Collected data:

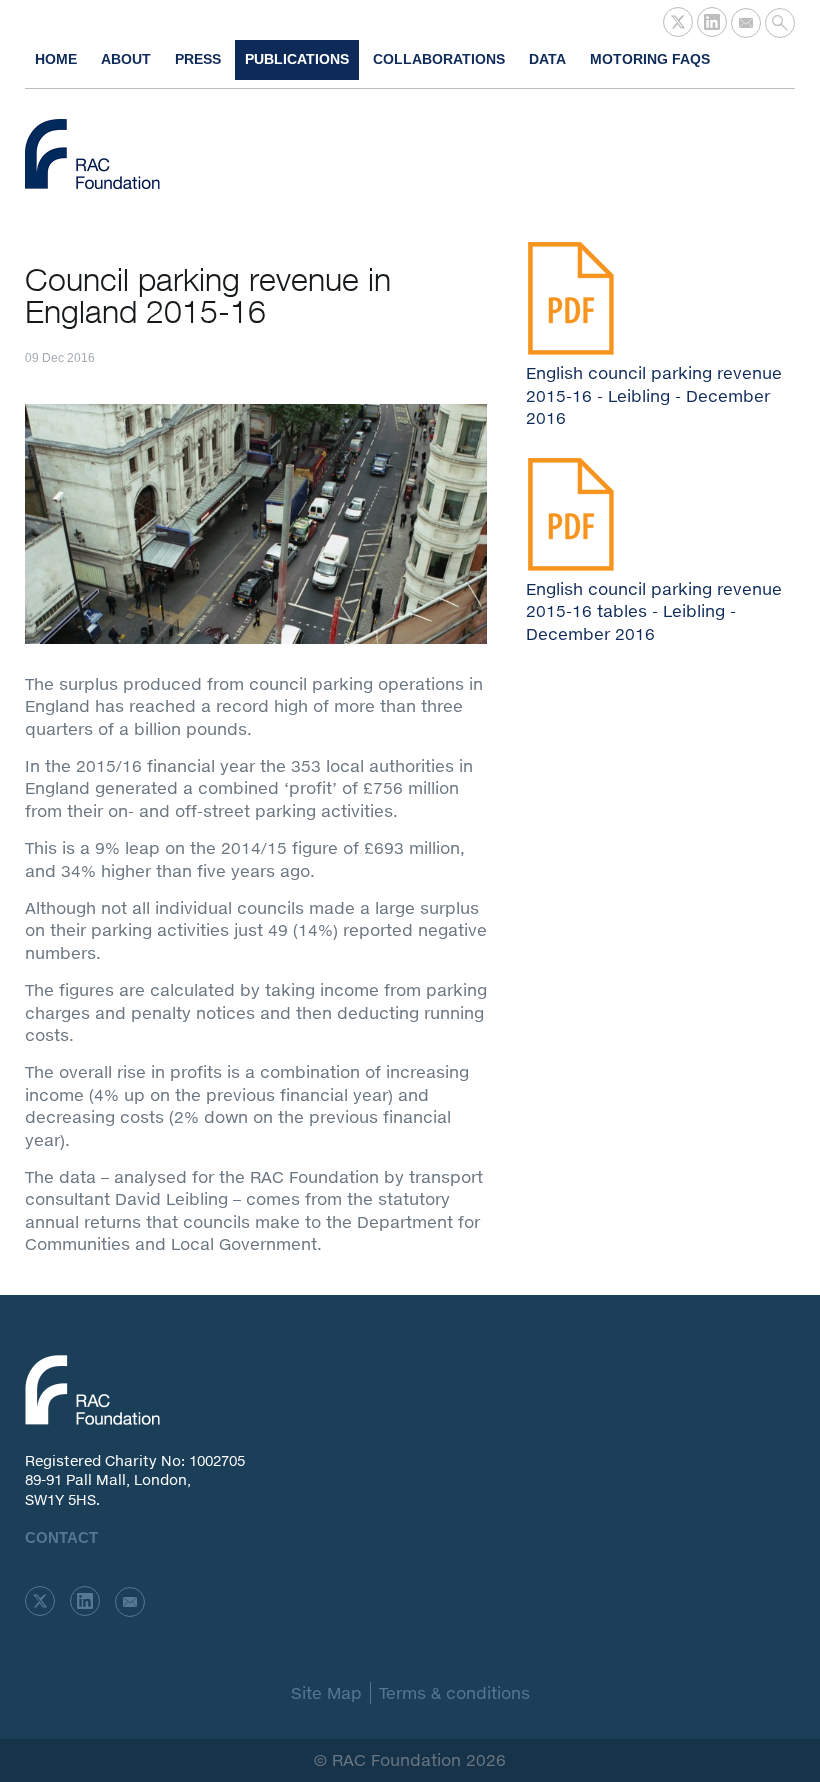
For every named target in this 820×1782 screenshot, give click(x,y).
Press (198, 59)
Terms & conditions (454, 1692)
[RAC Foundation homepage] (92, 154)
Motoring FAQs (650, 59)
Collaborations (439, 59)
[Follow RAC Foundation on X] (678, 22)
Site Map (326, 1692)
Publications (297, 59)
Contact (61, 1537)
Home (56, 59)
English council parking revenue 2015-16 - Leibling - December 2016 (654, 395)
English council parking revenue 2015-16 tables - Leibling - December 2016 (654, 611)
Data (547, 59)
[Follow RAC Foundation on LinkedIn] (712, 22)
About (126, 59)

PROMPT: Read the entries and select each line where the word "Follow" is found.

REPLY TO THE EXERCISE:
[Follow RAC Foundation on X] (678, 22)
[Follow RAC Foundation on LinkedIn] (712, 22)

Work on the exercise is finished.